● Exercise prompt
Rewrite the data starting at the line containing "Screen dimensions: 1116x628" and ending at the end of the data, replacing "Screen dimensions" with "Display size" and leaving everything else unchanged.

---*---

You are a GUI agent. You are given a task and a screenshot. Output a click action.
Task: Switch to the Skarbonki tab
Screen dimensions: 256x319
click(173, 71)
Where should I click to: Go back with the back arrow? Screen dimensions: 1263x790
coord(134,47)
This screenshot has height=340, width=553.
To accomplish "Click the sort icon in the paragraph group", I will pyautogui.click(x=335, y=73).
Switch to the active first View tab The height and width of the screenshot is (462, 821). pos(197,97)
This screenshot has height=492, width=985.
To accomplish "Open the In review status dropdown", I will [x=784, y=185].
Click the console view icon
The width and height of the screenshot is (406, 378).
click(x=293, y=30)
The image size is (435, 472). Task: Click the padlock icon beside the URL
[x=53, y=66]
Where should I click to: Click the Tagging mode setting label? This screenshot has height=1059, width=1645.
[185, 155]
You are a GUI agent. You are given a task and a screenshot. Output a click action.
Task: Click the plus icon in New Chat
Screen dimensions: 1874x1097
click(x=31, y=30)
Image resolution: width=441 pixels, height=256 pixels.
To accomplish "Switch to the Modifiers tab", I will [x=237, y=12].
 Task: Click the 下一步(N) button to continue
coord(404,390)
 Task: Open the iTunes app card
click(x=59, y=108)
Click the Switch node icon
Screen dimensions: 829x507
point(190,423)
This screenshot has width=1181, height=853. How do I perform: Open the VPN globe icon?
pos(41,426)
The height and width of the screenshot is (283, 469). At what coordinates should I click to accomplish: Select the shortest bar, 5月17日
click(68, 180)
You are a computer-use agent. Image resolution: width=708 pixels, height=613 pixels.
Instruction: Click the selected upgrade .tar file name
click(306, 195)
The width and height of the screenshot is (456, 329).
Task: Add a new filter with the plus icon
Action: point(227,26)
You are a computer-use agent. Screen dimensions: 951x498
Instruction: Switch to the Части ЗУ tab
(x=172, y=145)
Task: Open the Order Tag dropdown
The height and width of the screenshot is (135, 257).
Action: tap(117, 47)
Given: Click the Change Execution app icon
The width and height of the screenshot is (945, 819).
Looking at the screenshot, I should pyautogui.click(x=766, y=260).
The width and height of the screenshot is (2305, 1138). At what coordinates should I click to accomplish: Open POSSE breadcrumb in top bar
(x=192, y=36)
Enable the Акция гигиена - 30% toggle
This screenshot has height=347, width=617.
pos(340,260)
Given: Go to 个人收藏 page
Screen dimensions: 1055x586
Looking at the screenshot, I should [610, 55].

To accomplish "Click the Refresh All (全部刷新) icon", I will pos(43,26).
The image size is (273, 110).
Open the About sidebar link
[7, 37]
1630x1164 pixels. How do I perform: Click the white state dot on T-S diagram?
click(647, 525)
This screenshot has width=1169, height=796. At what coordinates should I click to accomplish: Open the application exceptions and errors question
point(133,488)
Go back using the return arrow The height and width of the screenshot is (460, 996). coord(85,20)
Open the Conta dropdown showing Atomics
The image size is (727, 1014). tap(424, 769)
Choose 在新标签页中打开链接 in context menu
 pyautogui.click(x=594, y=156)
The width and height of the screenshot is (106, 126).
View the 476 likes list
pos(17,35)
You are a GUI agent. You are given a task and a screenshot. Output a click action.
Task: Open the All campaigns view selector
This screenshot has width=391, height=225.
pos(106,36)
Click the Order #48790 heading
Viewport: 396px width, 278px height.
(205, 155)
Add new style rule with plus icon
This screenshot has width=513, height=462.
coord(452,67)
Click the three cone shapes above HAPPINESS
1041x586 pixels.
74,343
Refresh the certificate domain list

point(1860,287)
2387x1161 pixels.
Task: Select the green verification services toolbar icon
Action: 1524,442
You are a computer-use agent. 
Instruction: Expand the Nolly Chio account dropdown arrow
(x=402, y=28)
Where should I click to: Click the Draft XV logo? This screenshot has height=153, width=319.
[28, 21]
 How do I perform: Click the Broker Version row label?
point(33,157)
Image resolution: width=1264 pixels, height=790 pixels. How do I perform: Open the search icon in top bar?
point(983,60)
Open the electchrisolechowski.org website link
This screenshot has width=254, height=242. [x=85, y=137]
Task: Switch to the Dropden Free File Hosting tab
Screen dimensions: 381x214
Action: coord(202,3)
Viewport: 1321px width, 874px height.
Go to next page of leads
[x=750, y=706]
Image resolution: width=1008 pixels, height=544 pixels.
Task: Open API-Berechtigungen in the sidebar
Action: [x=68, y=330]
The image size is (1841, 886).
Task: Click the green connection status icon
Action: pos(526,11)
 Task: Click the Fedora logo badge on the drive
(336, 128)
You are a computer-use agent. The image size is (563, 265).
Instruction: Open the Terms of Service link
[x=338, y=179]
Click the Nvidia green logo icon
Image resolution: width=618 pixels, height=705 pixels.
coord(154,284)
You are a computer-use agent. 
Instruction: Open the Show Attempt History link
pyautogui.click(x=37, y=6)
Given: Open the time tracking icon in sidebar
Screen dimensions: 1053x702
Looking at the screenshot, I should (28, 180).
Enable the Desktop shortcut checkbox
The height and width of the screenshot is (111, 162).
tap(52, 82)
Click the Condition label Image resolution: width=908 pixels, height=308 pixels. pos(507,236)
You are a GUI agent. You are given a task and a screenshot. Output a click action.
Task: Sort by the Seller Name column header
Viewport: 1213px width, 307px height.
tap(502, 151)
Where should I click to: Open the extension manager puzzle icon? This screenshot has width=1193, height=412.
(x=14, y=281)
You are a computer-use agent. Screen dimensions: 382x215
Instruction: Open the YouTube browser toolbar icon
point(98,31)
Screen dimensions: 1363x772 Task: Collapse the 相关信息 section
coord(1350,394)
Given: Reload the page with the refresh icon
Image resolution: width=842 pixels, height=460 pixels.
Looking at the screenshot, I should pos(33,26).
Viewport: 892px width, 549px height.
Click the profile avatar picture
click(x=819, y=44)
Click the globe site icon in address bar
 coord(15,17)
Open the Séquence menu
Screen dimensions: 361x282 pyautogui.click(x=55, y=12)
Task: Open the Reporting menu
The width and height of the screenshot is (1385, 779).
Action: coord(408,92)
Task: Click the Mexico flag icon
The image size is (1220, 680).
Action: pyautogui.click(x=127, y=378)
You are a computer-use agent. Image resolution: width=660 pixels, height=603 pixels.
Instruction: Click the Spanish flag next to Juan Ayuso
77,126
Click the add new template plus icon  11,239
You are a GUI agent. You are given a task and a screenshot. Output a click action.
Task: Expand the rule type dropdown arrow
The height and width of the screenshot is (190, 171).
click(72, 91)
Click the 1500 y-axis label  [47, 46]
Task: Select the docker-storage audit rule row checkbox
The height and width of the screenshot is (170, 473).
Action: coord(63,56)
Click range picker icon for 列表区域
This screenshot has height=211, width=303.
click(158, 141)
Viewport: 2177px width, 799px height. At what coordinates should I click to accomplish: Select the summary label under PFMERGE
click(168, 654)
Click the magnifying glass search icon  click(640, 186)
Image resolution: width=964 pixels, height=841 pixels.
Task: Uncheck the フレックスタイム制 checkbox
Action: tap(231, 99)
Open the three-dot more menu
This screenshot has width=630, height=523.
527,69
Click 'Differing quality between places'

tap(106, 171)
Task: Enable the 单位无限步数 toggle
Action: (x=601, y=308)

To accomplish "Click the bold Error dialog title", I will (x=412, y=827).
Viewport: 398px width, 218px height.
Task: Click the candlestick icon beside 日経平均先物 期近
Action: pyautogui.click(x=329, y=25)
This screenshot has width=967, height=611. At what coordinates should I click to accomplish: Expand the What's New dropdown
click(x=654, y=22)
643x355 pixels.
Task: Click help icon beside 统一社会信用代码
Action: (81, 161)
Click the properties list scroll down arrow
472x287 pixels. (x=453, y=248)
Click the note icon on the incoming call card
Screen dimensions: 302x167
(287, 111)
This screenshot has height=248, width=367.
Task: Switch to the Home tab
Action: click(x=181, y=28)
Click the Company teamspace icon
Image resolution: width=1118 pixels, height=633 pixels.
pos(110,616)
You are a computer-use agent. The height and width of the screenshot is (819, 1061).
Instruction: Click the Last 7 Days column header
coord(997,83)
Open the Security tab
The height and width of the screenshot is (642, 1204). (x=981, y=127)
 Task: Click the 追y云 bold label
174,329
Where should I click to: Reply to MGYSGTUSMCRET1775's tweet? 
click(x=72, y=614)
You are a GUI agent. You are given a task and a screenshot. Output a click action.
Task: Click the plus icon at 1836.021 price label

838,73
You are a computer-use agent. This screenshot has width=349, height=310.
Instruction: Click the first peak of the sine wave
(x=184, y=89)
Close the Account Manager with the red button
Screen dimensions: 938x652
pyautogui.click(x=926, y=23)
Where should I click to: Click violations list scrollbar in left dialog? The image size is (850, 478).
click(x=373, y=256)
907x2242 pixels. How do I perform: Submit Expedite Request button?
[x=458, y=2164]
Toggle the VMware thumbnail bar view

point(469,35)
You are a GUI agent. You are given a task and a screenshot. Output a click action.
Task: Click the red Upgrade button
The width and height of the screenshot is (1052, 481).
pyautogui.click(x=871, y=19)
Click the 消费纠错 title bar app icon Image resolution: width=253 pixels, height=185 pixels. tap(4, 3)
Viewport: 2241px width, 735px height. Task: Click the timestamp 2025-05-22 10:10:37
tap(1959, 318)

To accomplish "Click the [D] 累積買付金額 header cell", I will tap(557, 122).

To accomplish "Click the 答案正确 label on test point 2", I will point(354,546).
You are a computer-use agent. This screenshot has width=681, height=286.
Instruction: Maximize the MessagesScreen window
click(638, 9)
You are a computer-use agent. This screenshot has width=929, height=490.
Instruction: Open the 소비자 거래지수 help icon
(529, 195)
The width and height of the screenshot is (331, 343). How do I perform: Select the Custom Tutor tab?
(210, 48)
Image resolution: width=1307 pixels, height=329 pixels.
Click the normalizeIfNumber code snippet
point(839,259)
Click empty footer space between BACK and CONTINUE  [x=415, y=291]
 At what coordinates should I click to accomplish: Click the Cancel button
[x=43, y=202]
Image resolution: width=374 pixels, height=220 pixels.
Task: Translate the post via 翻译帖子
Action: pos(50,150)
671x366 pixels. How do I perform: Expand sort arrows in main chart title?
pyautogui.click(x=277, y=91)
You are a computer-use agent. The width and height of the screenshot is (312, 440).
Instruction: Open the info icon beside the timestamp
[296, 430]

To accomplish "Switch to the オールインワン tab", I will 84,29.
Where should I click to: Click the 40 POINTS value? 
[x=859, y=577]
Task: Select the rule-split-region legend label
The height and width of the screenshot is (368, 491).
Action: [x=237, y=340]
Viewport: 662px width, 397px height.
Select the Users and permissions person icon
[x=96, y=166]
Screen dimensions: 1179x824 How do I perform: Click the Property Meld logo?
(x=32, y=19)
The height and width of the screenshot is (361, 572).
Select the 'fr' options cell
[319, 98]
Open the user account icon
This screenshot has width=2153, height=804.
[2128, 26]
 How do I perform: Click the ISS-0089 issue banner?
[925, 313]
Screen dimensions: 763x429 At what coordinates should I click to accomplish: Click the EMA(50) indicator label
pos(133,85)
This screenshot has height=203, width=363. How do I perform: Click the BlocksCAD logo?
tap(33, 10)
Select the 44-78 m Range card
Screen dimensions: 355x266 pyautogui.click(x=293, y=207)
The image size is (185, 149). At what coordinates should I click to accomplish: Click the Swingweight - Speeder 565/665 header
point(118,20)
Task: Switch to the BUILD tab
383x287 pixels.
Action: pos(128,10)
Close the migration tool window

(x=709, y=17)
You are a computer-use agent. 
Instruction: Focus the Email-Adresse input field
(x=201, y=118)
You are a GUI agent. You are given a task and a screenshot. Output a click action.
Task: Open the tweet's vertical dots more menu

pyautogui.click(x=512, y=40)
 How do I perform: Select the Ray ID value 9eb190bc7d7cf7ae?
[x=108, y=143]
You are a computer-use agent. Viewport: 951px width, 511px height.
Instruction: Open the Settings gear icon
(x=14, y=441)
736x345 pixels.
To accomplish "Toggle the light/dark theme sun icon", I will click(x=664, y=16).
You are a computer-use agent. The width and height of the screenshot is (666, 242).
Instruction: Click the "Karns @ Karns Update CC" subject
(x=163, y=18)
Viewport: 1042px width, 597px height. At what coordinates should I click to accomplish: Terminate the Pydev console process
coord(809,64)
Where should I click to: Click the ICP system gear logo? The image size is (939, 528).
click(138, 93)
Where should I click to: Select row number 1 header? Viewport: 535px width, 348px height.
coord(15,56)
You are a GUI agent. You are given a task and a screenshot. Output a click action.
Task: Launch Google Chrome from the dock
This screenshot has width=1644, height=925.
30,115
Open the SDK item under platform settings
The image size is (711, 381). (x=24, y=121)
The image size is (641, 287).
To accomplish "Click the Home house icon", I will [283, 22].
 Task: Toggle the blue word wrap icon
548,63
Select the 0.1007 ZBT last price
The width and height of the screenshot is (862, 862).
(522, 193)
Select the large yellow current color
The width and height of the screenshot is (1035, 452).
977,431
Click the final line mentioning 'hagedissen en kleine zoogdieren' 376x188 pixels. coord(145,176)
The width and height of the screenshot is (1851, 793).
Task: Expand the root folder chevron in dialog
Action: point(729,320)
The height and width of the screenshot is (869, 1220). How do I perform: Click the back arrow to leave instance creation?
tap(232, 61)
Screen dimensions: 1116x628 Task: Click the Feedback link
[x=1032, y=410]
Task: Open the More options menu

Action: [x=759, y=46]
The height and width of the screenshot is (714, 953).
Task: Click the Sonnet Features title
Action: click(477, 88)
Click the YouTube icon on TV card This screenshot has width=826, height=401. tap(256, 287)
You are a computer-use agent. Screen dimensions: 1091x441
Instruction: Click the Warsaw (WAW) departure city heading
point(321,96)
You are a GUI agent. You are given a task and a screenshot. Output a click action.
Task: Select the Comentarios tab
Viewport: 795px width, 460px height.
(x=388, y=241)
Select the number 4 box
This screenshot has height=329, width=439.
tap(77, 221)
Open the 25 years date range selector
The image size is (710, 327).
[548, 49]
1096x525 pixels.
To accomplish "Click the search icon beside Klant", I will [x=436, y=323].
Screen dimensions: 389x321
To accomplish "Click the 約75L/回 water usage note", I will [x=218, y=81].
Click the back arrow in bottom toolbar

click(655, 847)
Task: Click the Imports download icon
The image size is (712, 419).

---*---

● Output below
Display size: 1116x628 Task: Click the Feedback link
[x=1032, y=410]
Task: Open the More options menu

Action: [x=759, y=46]
The height and width of the screenshot is (714, 953).
Task: Click the Sonnet Features title
Action: click(477, 88)
Click the YouTube icon on TV card This screenshot has width=826, height=401. tap(256, 287)
You are a computer-use agent. Display size: 1091x441
Instruction: Click the Warsaw (WAW) departure city heading
point(321,96)
You are a GUI agent. You are given a task and a screenshot. Output a click action.
Task: Select the Comentarios tab
Viewport: 795px width, 460px height.
(x=388, y=241)
Select the number 4 box
This screenshot has height=329, width=439.
tap(77, 221)
Open the 25 years date range selector
The image size is (710, 327).
[548, 49]
1096x525 pixels.
To accomplish "Click the search icon beside Klant", I will [x=436, y=323].
Display size: 389x321
To accomplish "Click the 約75L/回 water usage note", I will [x=218, y=81].
Click the back arrow in bottom toolbar

click(655, 847)
Task: Click the Imports download icon
The image size is (712, 419).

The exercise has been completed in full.